_What is required_
Only an exact copy of the listing below will do.
···
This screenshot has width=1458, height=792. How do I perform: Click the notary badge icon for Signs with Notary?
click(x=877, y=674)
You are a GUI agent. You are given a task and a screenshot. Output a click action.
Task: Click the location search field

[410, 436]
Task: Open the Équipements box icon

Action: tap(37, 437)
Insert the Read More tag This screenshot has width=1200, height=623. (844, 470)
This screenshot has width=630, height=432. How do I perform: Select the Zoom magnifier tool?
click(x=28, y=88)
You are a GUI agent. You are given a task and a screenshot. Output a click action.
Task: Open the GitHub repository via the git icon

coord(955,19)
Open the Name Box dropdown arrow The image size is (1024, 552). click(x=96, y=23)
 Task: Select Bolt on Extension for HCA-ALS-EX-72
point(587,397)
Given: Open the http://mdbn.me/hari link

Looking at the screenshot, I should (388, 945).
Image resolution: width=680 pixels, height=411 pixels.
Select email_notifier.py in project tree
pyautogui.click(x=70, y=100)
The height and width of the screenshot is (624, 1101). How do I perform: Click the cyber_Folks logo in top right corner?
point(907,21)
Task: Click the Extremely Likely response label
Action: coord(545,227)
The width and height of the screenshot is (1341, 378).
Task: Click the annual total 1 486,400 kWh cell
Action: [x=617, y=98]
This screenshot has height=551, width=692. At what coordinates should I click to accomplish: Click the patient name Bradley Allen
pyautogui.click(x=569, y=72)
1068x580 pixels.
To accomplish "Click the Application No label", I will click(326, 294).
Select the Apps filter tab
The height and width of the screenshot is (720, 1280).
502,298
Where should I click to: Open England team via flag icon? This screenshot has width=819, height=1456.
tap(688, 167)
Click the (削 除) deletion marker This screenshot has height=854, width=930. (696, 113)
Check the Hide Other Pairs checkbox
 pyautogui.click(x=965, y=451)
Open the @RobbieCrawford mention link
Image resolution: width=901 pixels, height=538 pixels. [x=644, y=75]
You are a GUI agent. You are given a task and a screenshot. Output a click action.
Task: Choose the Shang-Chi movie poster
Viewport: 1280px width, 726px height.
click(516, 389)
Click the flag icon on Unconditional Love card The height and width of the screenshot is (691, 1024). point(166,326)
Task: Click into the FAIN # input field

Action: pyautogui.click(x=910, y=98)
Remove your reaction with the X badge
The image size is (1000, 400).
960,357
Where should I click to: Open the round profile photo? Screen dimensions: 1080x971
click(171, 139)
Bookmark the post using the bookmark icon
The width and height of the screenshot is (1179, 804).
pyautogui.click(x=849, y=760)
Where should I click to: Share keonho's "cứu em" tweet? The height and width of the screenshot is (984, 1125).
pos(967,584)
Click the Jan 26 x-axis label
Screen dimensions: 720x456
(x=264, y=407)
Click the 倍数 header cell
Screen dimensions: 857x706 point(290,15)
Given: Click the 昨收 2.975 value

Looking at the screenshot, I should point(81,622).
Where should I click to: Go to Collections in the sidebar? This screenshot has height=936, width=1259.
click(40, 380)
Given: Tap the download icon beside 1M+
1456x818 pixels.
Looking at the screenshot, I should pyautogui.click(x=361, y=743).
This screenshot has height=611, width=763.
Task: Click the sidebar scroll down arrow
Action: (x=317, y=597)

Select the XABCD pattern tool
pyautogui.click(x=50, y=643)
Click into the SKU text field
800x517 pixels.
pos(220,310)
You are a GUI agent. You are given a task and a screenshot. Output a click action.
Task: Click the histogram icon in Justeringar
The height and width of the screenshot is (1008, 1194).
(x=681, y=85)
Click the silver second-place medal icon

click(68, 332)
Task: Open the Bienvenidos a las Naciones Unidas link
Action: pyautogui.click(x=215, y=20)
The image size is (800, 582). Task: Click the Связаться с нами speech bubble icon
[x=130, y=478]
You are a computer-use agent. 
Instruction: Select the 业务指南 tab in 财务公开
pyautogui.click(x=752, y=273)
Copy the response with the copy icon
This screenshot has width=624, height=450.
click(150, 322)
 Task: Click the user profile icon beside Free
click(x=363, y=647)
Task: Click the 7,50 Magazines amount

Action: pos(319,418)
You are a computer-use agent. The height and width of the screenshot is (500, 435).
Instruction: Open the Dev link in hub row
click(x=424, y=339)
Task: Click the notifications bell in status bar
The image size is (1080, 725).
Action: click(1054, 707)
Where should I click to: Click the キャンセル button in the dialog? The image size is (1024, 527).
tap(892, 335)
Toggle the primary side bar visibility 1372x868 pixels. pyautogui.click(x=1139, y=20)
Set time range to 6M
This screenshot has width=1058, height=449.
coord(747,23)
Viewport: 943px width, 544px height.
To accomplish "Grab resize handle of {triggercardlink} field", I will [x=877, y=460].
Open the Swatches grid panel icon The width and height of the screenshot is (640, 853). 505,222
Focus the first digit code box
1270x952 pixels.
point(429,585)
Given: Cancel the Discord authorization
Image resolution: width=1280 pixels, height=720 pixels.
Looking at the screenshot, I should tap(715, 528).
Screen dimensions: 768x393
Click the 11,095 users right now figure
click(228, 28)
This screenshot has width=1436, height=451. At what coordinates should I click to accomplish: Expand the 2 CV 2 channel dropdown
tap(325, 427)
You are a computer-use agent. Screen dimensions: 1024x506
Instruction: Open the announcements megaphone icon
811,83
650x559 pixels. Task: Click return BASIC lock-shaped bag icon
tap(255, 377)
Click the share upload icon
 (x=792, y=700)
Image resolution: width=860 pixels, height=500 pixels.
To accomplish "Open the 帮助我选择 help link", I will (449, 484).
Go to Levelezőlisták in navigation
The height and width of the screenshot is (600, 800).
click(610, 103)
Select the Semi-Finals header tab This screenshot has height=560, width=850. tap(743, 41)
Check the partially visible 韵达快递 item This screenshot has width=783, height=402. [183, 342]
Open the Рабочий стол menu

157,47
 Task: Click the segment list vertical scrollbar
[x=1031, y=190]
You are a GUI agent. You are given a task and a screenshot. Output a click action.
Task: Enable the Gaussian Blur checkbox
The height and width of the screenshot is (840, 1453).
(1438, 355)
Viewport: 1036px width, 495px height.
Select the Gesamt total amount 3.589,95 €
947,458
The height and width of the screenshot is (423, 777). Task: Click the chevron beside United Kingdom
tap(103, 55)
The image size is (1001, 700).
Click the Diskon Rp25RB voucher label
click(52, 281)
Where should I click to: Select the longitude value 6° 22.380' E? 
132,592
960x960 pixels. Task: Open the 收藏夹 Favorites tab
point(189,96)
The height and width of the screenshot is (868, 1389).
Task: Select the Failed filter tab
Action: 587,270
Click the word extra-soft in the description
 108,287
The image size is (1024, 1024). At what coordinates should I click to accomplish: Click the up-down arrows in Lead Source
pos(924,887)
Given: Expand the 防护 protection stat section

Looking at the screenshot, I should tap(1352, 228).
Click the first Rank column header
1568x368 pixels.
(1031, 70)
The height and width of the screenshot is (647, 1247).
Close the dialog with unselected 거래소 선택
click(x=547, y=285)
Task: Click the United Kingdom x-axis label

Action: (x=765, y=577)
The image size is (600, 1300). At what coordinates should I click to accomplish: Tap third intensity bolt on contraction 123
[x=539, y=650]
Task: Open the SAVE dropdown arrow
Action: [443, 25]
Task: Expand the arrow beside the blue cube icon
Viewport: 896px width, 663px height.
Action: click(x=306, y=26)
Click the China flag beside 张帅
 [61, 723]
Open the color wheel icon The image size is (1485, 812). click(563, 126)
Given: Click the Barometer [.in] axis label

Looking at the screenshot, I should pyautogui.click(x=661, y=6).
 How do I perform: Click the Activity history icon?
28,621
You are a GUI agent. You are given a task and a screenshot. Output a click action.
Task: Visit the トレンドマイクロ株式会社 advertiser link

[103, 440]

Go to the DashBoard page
···
_Exercise output_
This screenshot has width=1458, height=792. How do I perform: Click the notary badge icon for Signs with Notary?
click(x=877, y=674)
You are a GUI agent. You are given a task and a screenshot. Output a click action.
Task: Click the location search field

[410, 436]
Task: Open the Équipements box icon

Action: tap(37, 437)
Insert the Read More tag This screenshot has width=1200, height=623. (844, 470)
This screenshot has width=630, height=432. How do I perform: Select the Zoom magnifier tool?
click(x=28, y=88)
You are a GUI agent. You are given a task and a screenshot. Output a click action.
Task: Open the GitHub repository via the git icon

coord(955,19)
Open the Name Box dropdown arrow The image size is (1024, 552). click(x=96, y=23)
 Task: Select Bolt on Extension for HCA-ALS-EX-72
point(587,397)
Given: Open the http://mdbn.me/hari link

Looking at the screenshot, I should (388, 945).
Image resolution: width=680 pixels, height=411 pixels.
Select email_notifier.py in project tree
pyautogui.click(x=70, y=100)
The height and width of the screenshot is (624, 1101). How do I perform: Click the cyber_Folks logo in top right corner?
point(907,21)
Task: Click the Extremely Likely response label
Action: coord(545,227)
The width and height of the screenshot is (1341, 378).
Task: Click the annual total 1 486,400 kWh cell
Action: [x=617, y=98]
This screenshot has height=551, width=692. At what coordinates should I click to accomplish: Click the patient name Bradley Allen
pyautogui.click(x=569, y=72)
1068x580 pixels.
To accomplish "Click the Application No label", I will click(326, 294).
Select the Apps filter tab
The height and width of the screenshot is (720, 1280).
502,298
Where should I click to: Open England team via flag icon? This screenshot has width=819, height=1456.
tap(688, 167)
Click the (削 除) deletion marker This screenshot has height=854, width=930. (696, 113)
Check the Hide Other Pairs checkbox
 pyautogui.click(x=965, y=451)
Open the @RobbieCrawford mention link
Image resolution: width=901 pixels, height=538 pixels. [x=644, y=75]
You are a GUI agent. You are given a task and a screenshot. Output a click action.
Task: Choose the Shang-Chi movie poster
Viewport: 1280px width, 726px height.
click(516, 389)
Click the flag icon on Unconditional Love card The height and width of the screenshot is (691, 1024). point(166,326)
Task: Click into the FAIN # input field

Action: pyautogui.click(x=910, y=98)
Remove your reaction with the X badge
The image size is (1000, 400).
960,357
Where should I click to: Open the round profile photo? Screen dimensions: 1080x971
click(171, 139)
Bookmark the post using the bookmark icon
The width and height of the screenshot is (1179, 804).
pyautogui.click(x=849, y=760)
Where should I click to: Share keonho's "cứu em" tweet? The height and width of the screenshot is (984, 1125).
pos(967,584)
Click the Jan 26 x-axis label
Screen dimensions: 720x456
(x=264, y=407)
Click the 倍数 header cell
Screen dimensions: 857x706 point(290,15)
Given: Click the 昨收 2.975 value

Looking at the screenshot, I should point(81,622).
Where should I click to: Go to Collections in the sidebar? This screenshot has height=936, width=1259.
click(40, 380)
Given: Tap the download icon beside 1M+
1456x818 pixels.
Looking at the screenshot, I should pyautogui.click(x=361, y=743).
This screenshot has height=611, width=763.
Task: Click the sidebar scroll down arrow
Action: (x=317, y=597)

Select the XABCD pattern tool
pyautogui.click(x=50, y=643)
Click into the SKU text field
800x517 pixels.
pos(220,310)
You are a GUI agent. You are given a task and a screenshot. Output a click action.
Task: Click the histogram icon in Justeringar
The height and width of the screenshot is (1008, 1194).
(x=681, y=85)
Click the silver second-place medal icon

click(68, 332)
Task: Open the Bienvenidos a las Naciones Unidas link
Action: pyautogui.click(x=215, y=20)
The image size is (800, 582). Task: Click the Связаться с нами speech bubble icon
[x=130, y=478]
You are a computer-use agent. 
Instruction: Select the 业务指南 tab in 财务公开
pyautogui.click(x=752, y=273)
Copy the response with the copy icon
This screenshot has width=624, height=450.
click(150, 322)
 Task: Click the user profile icon beside Free
click(x=363, y=647)
Task: Click the 7,50 Magazines amount

Action: pos(319,418)
You are a computer-use agent. The height and width of the screenshot is (500, 435).
Instruction: Open the Dev link in hub row
click(x=424, y=339)
Task: Click the notifications bell in status bar
The image size is (1080, 725).
Action: click(1054, 707)
Where should I click to: Click the キャンセル button in the dialog? The image size is (1024, 527).
tap(892, 335)
Toggle the primary side bar visibility 1372x868 pixels. pyautogui.click(x=1139, y=20)
Set time range to 6M
This screenshot has width=1058, height=449.
coord(747,23)
Viewport: 943px width, 544px height.
To accomplish "Grab resize handle of {triggercardlink} field", I will [x=877, y=460].
Open the Swatches grid panel icon The width and height of the screenshot is (640, 853). 505,222
Focus the first digit code box
1270x952 pixels.
point(429,585)
Given: Cancel the Discord authorization
Image resolution: width=1280 pixels, height=720 pixels.
Looking at the screenshot, I should tap(715, 528).
Screen dimensions: 768x393
Click the 11,095 users right now figure
click(228, 28)
This screenshot has width=1436, height=451. At what coordinates should I click to accomplish: Expand the 2 CV 2 channel dropdown
tap(325, 427)
You are a computer-use agent. Screen dimensions: 1024x506
Instruction: Open the announcements megaphone icon
811,83
650x559 pixels. Task: Click return BASIC lock-shaped bag icon
tap(255, 377)
Click the share upload icon
 (x=792, y=700)
Image resolution: width=860 pixels, height=500 pixels.
To accomplish "Open the 帮助我选择 help link", I will (449, 484).
Go to Levelezőlisták in navigation
The height and width of the screenshot is (600, 800).
click(610, 103)
Select the Semi-Finals header tab This screenshot has height=560, width=850. tap(743, 41)
Check the partially visible 韵达快递 item This screenshot has width=783, height=402. [183, 342]
Open the Рабочий стол menu

157,47
 Task: Click the segment list vertical scrollbar
[x=1031, y=190]
You are a GUI agent. You are given a task and a screenshot. Output a click action.
Task: Enable the Gaussian Blur checkbox
The height and width of the screenshot is (840, 1453).
(1438, 355)
Viewport: 1036px width, 495px height.
Select the Gesamt total amount 3.589,95 €
947,458
The height and width of the screenshot is (423, 777). Task: Click the chevron beside United Kingdom
tap(103, 55)
The image size is (1001, 700).
Click the Diskon Rp25RB voucher label
click(52, 281)
Where should I click to: Select the longitude value 6° 22.380' E? 
132,592
960x960 pixels. Task: Open the 收藏夹 Favorites tab
point(189,96)
The height and width of the screenshot is (868, 1389).
Task: Select the Failed filter tab
Action: 587,270
Click the word extra-soft in the description
 108,287
The image size is (1024, 1024). At what coordinates should I click to accomplish: Click the up-down arrows in Lead Source
pos(924,887)
Given: Expand the 防护 protection stat section

Looking at the screenshot, I should tap(1352, 228).
Click the first Rank column header
1568x368 pixels.
(1031, 70)
The height and width of the screenshot is (647, 1247).
Close the dialog with unselected 거래소 선택
click(x=547, y=285)
Task: Click the United Kingdom x-axis label

Action: (x=765, y=577)
The image size is (600, 1300). At what coordinates should I click to accomplish: Tap third intensity bolt on contraction 123
[x=539, y=650]
Task: Open the SAVE dropdown arrow
Action: [443, 25]
Task: Expand the arrow beside the blue cube icon
Viewport: 896px width, 663px height.
Action: click(x=306, y=26)
Click the China flag beside 张帅
 [61, 723]
Open the color wheel icon The image size is (1485, 812). click(563, 126)
Given: Click the Barometer [.in] axis label

Looking at the screenshot, I should pyautogui.click(x=661, y=6).
 How do I perform: Click the Activity history icon?
28,621
You are a GUI agent. You are given a task and a screenshot. Output a click action.
Task: Visit the トレンドマイクロ株式会社 advertiser link

[103, 440]

Go to the DashBoard page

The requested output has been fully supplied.